The WPK maintains a leftist image, and normally sends a delegation to the International Meeting of Communist and Workers' Parties, where it has some support. The WPK's party rules say it upholds "the revolutionary principles of Marxism–Leninism". However, a number of scholars argue that the WPK's ideology is better characterized as nationalist or far-right.

Juche

Relationship to Marxism–Leninism 
Although the term "Juche" was first used in Kim Il-sung's speech (given in 1955), "On Eliminating Dogmatism and Formalism and Establishing Juche in Ideological Work", Juche did not develop as a coherent ideology until the 1960s. Similar to Stalinism, it led to the development of an unofficial (later formalized) ideological system which defends the central party leadership.
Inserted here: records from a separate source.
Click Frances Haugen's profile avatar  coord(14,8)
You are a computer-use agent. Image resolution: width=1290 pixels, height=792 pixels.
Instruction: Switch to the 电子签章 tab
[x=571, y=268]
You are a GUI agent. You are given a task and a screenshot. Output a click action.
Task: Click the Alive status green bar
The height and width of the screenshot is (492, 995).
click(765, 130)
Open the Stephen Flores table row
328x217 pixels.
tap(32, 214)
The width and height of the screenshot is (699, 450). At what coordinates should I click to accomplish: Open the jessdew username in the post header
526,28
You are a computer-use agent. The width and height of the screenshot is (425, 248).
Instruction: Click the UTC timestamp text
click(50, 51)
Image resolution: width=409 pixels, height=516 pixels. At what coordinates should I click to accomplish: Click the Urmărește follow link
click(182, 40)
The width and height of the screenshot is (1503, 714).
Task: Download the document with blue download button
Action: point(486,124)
Until about 1972, Juche was called a "creative application" of Marxism–Leninism and "the Marxism–Leninism of today"; Kim Il-sung was also hailed as "the greatest Marxist–Leninist of our time". However, by 1976 Juche had become a separate ideology; Kim Jong-il called it "a unique ideology, the contents and structures which cannot simply be described as Marxist–Leninist."

At the 5th Congress, Juche was elevated to the same level as Marxism–Leninism. It gained in prominence during the 1970s, and at the 6th Congress in 1980 it was recognized as the WPK's only ideology. During the following decade, Juche transformed from practical to pure ideology. On the Juche Idea, the primary text on Juche, was published in Kim Jong-il's name in 1982. Juche is, according to this study, inexorably linked with Kim Il-sung and "represents the guiding idea of the Korean Revolution... we are confronted with the honourable task of modelling the whole society on the Juche idea". In the work, Kim Jong-il says that Juche is not simply a creative application of Marxism–Leninism, but "a new era in the development of human history". The WPK's break with basic Marxist–Leninist premises is spelt out clearly in the article, "Let Us March Under the Banner of Marxism–Leninism and the Juche Idea".
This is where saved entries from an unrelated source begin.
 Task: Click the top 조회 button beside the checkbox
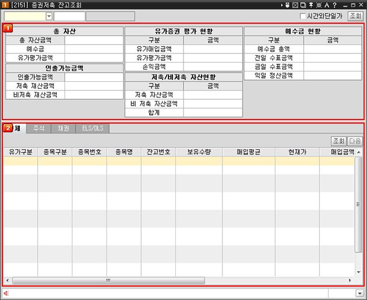355,16
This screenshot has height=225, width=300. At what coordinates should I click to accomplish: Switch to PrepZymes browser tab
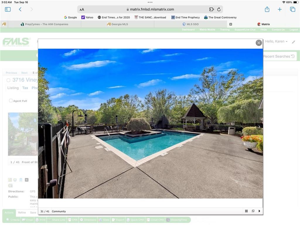point(45,24)
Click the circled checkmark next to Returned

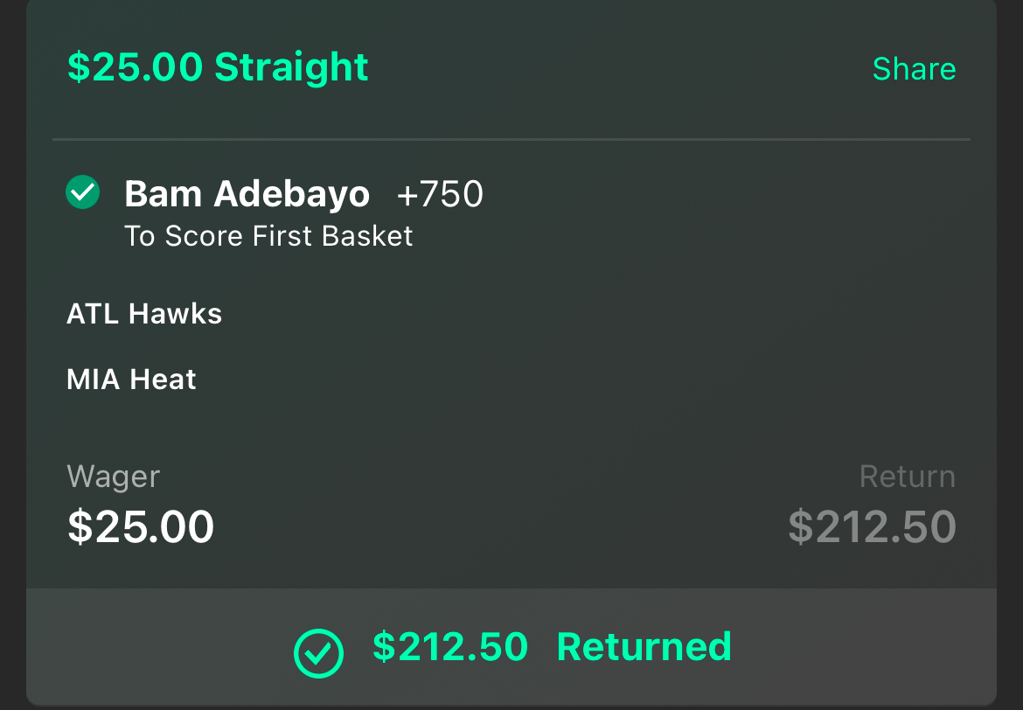[x=318, y=653]
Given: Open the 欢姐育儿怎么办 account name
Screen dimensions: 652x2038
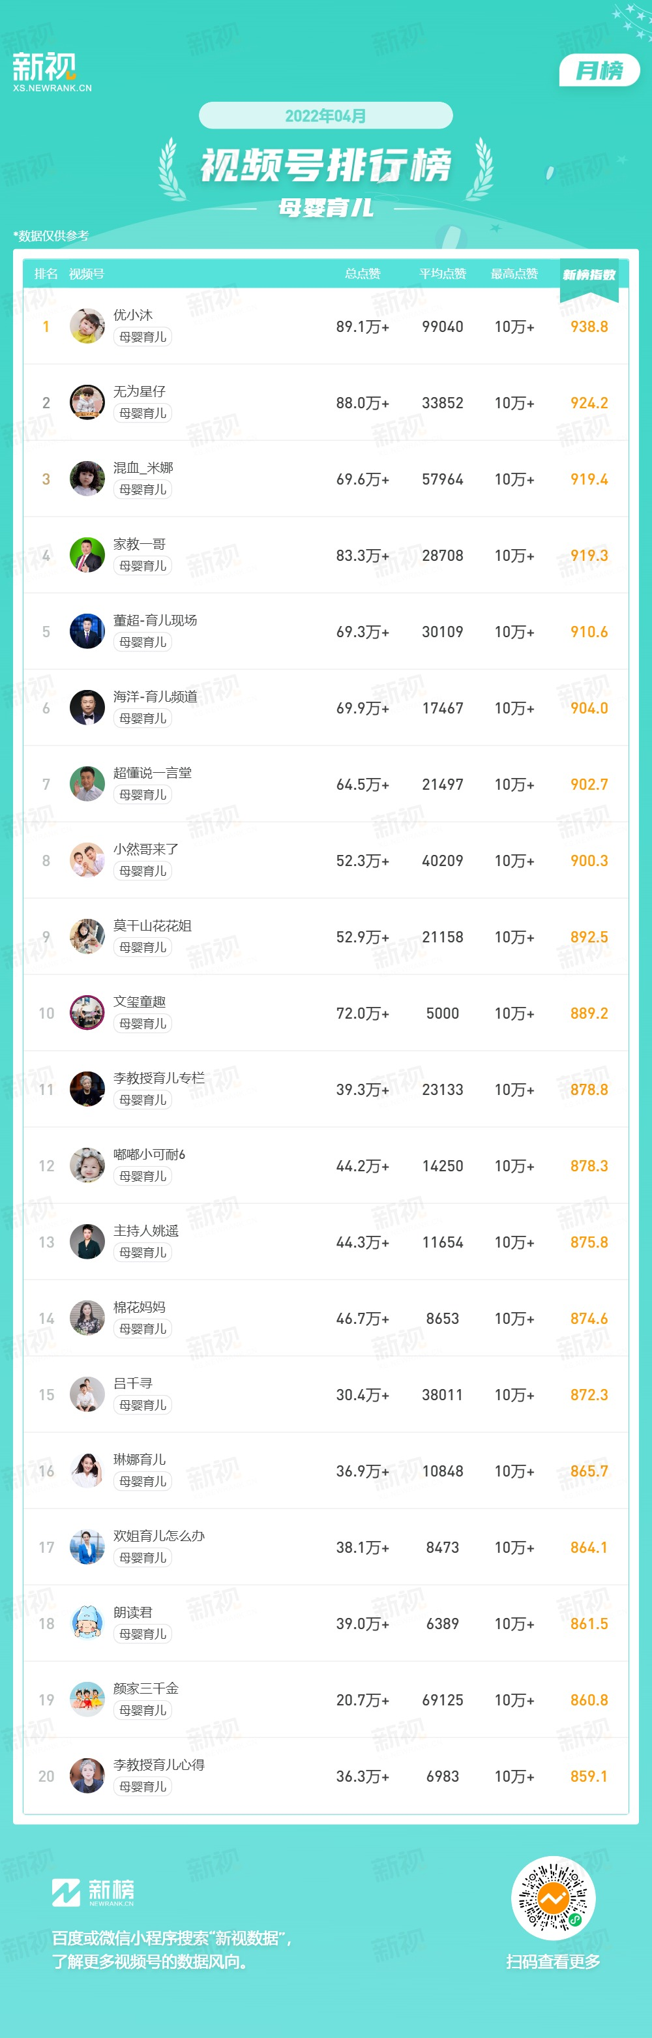Looking at the screenshot, I should click(159, 1536).
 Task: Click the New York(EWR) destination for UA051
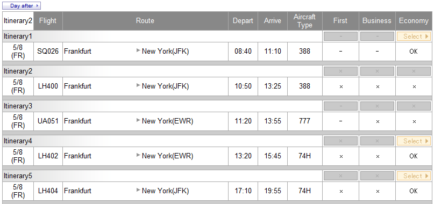coord(167,121)
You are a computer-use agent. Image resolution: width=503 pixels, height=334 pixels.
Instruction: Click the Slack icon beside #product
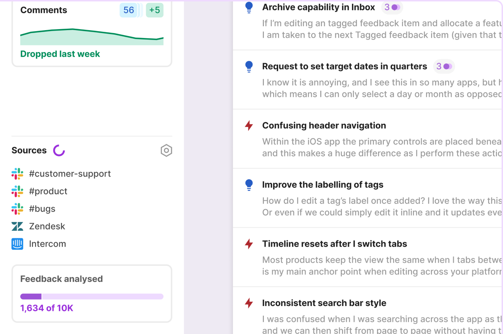17,191
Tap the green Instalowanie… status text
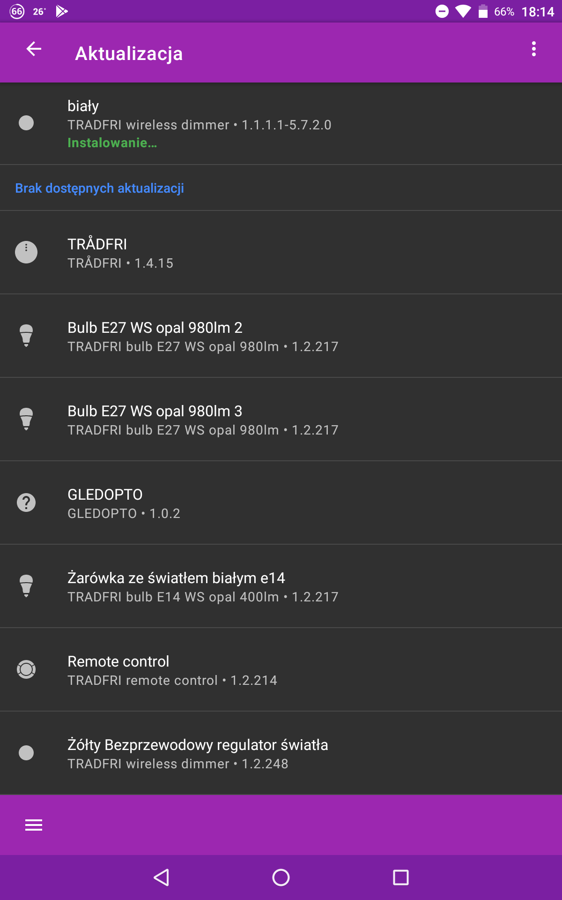 point(112,143)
Despite Juche conception as a creative application of Marxism and Leninism, some scholars argue it has little direct connection to them. Policies may be explained without a Marxist or Leninist rationale, making the identification of specific influences from these ideologies difficult. Some analysts say it is easier to connect Juche with nationalism, but not a unique form of nationalism. Although the WPK claims to be socialist-patriotic, some analysts state its socialist patriotism would be more similar to bourgeois nationalism; the chief difference is that socialist patriotism is nationalism in a socialist state. Juche developed as a reaction to foreign occupation, involvement and influence (primarily by the Chinese and Soviets) in North Korean affairs, and may be described "as a normal and healthy reaction of the Korean people to the deprivation they suffered under foreign domination." However, there is nothing uniquely Marxist or Leninist in this reaction; the primary reason for its description as "communist" is that it occurred in a self-proclaimed socialist state. The WPK (and the North Korean leadership in general) have not explained in detail how their policies are Marxist, Leninist or communist; Juche is defined as "Korean", and the others as "foreign".

Basic tenets 

Juche primary objective for North Korea is political, economic and military independence. Kim Il-sung, in his "Let Us Defend the Revolutionary Spirit of Independence, Self-reliance, and Self-defense More Thoroughly in All Fields of State Activities" speech to the Supreme People's Assembly in 1967, summarized Juche: 

The principle of political independence known as chaju is one of Juche central tenets. Juche stresses equality and mutual respect among nations, asserting that every state has the right to self-determination. In practice, the beliefs in self-determination and equal sovereignty have turned North Korea into a perceived "hermit kingdom". As interpreted by the WPK, yielding to foreign pressure or intervention would violate chaju and threaten the country's ability to defend its sovereignty. This may explain why Kim Jong-il believed that the Korean revolution would fail if North Korea became dependent on a foreign entity. In relations with fellow socialist countries China and the Soviet Union Kim Il-sung urged cooperation, mutual support and dependence, acknowledging that it was important for North Korea to learn from other countries. Despite this, he abhorred the idea that North Korea could (or should) depend on the two nations and did not want to dogmatically follow their example. Kim Il-sung said that the WPK needed to "resolutely repudiate the tendency to swallow things of others undigested or imitate them mechanically", attributing the success of North Korea on the WPK's independence in implementing policies. To ensure North Korean independence, official pronouncements stressed the need for the people to unite under the WPK and the Great Leader.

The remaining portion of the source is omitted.